GM is making moves on rare earth magnets, too. It just inked a binding agreement this week with Germany’s Vacuumschelze for a long-term supply of permanent magnets. As part of the arrangement, Vacuumschelze will build a magnet facility in North America. It’s set to come online in 2025 and use “locally sourced raw materials,” per Reuters.
In other battery minerals news: The Philippines is following in Indonesia’s footsteps and considering a tax on nickel exports as a way of incentivizing more value-added processing capacity at home.
DISRUPTORS
Made in China Covid antivirals
Last weekend (January 28-29), Chinese drug regulators approved two new oral covid antiviral pills for sale: Junshi Biosciences’ VV116, and Simcere Pharmaceutical Group’s Xiannuoxin. Alongside azvudine, approved in China last summer, the country now has three approved homegrown Covid antiviral pills, in addition to Pfizer’s Paxlovid and Merck’s molnupiravir.
As we’ve previously noted, the case of VV116 is particularly interesting: it’s based closely on an antiviral invented and patented by US pharma giant Gilead. Early on in the pandemic, however, Gilead chose not to prioritize that antiviral, GS-441524, instead focusing on developing its intravenous antiviral treatment, remdesivir.
While Gilead dithered on GS-441524, scientists from Junshi and the Chinese Academy of Sciences managed to tweak it to get around Gilead’s patent, develop VV116, and bring it to market in China. Phase 3 clinical trial results published in December in the New England Journal of Medicine showed that VV116 is non-inferior to Paxlovid as a Covid treatment.

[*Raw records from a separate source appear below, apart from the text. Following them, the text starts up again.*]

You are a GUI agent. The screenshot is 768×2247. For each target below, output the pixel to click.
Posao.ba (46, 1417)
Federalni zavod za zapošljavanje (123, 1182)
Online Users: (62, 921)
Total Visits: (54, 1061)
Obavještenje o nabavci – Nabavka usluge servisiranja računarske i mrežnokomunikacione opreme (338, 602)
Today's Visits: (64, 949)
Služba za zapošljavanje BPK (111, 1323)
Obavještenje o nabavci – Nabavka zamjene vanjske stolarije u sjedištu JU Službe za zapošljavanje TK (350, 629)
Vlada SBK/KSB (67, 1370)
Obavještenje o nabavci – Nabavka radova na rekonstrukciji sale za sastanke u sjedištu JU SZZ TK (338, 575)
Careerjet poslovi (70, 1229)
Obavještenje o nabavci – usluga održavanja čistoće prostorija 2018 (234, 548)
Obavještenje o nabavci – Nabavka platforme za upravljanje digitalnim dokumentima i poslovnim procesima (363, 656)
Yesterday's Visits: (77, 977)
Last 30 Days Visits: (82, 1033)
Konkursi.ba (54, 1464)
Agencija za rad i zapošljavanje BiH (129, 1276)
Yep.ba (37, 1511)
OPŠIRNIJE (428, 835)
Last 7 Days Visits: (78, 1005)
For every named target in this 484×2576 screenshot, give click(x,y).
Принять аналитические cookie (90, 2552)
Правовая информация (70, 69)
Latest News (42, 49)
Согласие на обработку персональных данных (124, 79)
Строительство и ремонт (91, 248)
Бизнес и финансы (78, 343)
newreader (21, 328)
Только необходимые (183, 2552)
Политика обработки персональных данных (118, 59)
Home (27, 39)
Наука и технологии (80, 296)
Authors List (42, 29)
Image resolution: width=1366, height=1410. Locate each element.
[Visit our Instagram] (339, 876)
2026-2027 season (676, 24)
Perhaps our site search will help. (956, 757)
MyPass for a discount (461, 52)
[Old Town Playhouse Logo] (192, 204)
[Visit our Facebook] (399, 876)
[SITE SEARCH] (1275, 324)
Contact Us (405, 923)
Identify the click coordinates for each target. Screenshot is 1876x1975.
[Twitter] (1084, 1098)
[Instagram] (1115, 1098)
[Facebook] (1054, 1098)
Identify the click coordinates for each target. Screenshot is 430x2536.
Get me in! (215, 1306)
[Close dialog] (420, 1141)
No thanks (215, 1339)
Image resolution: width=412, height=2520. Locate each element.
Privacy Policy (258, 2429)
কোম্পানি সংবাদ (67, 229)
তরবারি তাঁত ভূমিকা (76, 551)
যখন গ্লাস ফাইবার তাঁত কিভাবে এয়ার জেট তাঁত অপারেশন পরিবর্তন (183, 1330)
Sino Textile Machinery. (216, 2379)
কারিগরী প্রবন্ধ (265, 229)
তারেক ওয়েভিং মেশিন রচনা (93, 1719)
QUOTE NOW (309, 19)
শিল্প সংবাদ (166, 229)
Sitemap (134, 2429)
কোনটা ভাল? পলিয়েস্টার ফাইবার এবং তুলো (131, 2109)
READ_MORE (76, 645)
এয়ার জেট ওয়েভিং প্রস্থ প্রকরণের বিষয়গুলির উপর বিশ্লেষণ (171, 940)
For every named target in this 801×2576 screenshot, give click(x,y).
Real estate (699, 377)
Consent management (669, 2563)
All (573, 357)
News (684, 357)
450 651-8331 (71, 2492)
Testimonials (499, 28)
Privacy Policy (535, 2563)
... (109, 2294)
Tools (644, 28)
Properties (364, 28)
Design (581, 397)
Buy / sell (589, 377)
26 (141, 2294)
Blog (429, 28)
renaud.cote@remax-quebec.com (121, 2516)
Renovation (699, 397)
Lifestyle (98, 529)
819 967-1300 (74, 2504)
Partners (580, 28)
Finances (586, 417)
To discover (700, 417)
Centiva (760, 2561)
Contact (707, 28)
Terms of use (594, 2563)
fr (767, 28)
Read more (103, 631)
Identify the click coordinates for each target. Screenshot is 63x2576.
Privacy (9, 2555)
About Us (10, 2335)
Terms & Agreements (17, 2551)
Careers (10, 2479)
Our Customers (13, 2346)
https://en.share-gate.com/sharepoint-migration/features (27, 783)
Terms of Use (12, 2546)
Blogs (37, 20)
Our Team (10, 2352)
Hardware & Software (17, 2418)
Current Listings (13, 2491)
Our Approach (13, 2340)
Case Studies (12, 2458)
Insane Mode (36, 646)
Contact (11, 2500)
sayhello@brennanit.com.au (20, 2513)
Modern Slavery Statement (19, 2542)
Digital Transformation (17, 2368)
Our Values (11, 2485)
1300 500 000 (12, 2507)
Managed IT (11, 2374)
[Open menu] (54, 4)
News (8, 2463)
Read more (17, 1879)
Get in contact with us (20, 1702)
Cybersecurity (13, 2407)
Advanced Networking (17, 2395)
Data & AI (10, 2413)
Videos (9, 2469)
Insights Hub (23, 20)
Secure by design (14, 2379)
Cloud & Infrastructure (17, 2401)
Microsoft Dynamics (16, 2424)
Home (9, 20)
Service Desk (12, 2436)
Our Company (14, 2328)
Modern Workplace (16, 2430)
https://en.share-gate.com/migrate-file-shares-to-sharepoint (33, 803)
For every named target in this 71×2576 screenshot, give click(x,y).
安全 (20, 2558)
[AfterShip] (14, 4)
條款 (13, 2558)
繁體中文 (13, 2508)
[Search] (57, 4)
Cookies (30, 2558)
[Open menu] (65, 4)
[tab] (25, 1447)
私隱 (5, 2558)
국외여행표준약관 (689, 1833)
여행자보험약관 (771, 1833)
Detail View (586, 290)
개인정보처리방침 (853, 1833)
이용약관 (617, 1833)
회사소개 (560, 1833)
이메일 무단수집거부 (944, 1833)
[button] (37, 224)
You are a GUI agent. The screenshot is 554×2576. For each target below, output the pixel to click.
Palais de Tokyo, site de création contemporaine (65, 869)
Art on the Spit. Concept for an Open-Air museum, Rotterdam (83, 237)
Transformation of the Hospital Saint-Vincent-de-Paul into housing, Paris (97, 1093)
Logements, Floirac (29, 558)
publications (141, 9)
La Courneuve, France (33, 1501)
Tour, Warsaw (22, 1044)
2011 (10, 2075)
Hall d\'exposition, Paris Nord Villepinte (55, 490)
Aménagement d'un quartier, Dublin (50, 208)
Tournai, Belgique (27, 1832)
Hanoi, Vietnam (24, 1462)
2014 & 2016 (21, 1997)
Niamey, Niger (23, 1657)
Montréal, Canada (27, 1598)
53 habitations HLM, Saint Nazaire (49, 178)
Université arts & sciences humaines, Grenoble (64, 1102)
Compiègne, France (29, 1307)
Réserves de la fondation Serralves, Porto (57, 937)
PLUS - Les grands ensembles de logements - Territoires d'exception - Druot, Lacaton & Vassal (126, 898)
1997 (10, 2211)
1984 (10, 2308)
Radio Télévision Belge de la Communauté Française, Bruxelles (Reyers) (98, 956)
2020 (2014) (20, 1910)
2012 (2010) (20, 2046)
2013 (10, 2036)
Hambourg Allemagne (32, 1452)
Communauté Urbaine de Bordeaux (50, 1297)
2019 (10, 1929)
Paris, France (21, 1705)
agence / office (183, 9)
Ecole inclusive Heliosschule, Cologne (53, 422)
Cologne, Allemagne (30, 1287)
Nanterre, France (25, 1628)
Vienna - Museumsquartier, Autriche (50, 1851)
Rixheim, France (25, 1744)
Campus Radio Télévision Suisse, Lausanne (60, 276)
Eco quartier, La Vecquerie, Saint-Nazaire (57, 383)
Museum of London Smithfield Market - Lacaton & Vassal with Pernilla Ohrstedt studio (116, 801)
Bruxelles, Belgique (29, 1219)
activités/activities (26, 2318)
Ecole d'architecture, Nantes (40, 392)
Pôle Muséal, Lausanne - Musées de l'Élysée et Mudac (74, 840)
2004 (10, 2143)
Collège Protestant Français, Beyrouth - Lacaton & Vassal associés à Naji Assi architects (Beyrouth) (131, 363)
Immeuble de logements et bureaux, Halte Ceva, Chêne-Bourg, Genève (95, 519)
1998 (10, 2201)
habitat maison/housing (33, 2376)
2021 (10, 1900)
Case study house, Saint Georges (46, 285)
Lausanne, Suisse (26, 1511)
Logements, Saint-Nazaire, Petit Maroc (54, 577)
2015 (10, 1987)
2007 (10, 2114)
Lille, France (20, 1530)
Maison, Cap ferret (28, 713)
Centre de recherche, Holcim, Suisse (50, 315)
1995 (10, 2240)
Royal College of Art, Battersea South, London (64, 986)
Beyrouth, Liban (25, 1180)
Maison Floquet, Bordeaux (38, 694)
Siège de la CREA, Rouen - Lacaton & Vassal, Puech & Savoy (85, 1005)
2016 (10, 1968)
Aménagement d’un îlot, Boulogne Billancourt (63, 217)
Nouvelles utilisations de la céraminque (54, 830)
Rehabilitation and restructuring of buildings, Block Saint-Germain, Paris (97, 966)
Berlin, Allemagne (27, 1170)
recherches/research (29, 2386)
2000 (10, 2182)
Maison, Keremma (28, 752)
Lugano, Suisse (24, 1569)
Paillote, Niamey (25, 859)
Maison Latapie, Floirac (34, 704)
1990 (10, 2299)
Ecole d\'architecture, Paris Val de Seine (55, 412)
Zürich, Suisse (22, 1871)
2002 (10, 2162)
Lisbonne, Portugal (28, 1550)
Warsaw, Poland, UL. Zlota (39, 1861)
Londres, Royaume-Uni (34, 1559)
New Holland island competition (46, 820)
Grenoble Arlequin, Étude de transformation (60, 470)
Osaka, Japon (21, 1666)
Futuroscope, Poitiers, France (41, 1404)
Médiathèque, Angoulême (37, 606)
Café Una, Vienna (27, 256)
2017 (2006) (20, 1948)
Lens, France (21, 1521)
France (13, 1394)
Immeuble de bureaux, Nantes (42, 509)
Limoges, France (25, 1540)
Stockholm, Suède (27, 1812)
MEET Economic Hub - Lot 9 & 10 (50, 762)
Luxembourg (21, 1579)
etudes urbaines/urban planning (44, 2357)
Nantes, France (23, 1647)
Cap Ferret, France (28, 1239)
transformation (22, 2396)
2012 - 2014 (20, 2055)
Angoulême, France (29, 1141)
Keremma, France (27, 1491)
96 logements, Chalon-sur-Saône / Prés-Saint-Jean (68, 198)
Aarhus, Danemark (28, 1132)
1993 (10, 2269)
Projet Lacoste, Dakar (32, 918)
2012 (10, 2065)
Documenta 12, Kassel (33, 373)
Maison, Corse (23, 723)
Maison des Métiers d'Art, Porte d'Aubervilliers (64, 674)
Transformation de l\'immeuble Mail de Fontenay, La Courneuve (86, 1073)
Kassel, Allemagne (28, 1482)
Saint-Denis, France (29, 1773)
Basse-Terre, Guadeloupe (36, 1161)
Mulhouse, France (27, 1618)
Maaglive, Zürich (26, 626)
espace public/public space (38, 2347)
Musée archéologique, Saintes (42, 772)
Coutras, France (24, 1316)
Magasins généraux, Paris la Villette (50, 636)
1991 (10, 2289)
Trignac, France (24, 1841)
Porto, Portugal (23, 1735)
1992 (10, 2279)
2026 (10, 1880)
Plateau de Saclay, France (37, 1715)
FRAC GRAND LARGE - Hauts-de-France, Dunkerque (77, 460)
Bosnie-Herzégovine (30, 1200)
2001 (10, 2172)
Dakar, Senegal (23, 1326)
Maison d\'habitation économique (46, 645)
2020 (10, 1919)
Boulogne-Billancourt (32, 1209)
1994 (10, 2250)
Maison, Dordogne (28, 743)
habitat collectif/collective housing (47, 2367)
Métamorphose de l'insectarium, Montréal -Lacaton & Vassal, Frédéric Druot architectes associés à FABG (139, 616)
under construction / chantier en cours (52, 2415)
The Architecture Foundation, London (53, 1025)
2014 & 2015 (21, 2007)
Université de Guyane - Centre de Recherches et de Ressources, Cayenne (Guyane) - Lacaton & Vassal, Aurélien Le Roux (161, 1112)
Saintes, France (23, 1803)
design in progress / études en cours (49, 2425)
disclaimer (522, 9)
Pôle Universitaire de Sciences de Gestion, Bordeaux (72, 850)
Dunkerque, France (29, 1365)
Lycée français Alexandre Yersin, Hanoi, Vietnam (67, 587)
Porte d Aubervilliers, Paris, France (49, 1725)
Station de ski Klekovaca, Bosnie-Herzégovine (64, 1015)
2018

And, of course, the spy balloon
You thought we could avoid commenting on the Chinese spy balloon? Of course not. On Thursday, media reports surfaced that a Chinese intelligence gathering balloon had been spotted floating over the United States. Over the hours and days that followed, it came out that this was not the first such incident, Secretary of State Blinken cancelled his upcoming trip to China, and the State Department declared the balloon a “violation of sovereignty.” And then, on Saturday afternoon, as the balloon moved off the coast of the United States, two F-22 fighter jets from Langley Air Force Base downed it with a single missile, about six miles off the South Carolina coast. Beijing called this an “excessive reaction.”
Washington is promising that the balloon posed no real threat. That’s entirely believable. The real story here is that public pressure turned an event that the Biden administration appeared intent on tamping down into a rapidly escalating diplomatic stand-off. The Pentagon had been monitoring the balloon for days when civilians in Montana spotted it, and media attention jumped in, on Thursday. Even after the balloon became a dinner table conversation, the administration appeared intent on letting it float on. The decision to shoot it down on Saturday seems to have stemmed in large part from public attention (and pushback at the laissez faire attitude), as well as pressure from the GOP.
The big question: Does this mean that public appetite for a strong stance vice China exceeds that of a Washington that’s all about “managing competition?” And, if so, what does that portend, both for pressures on this administration and those that will define the next one?